RECORDS SHOWN
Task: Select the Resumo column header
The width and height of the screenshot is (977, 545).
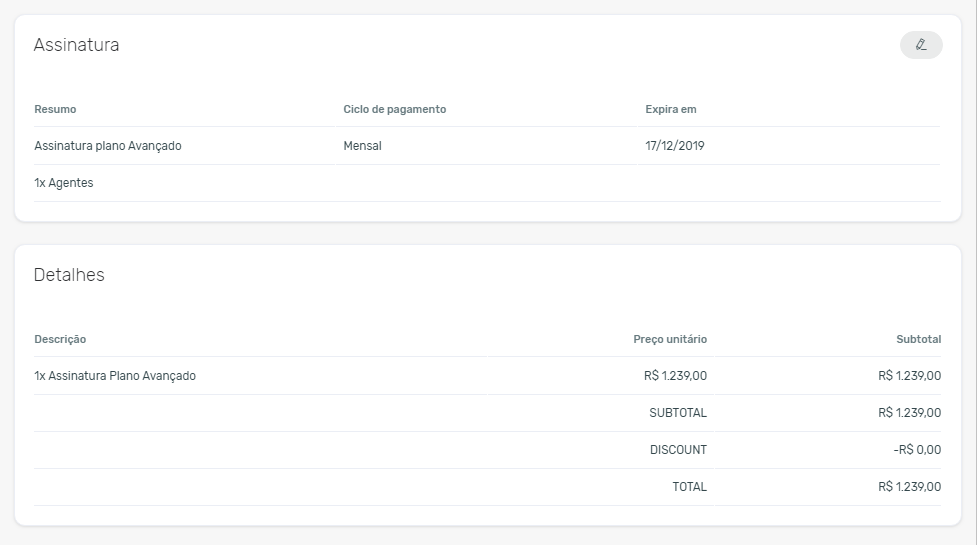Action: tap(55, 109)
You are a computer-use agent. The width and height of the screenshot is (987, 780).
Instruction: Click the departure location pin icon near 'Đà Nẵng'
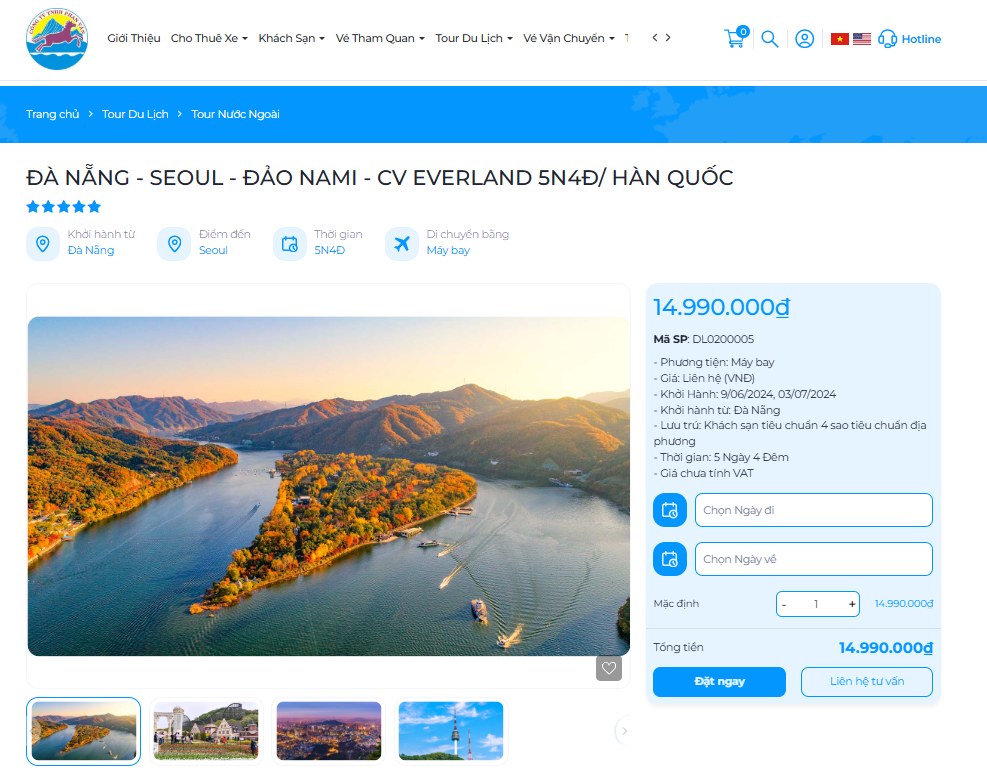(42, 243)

TASK DETAILS
Retype the lines from the one containing "You are a computer-use" down to the final line, keeping every character unchanged. Leave the pictures out.

OUTPUT OF THE TASK
You are a computer-use agent. The width and height of the screenshot is (987, 780).
Instruction: Click the departure location pin icon near 'Đà Nẵng'
(42, 243)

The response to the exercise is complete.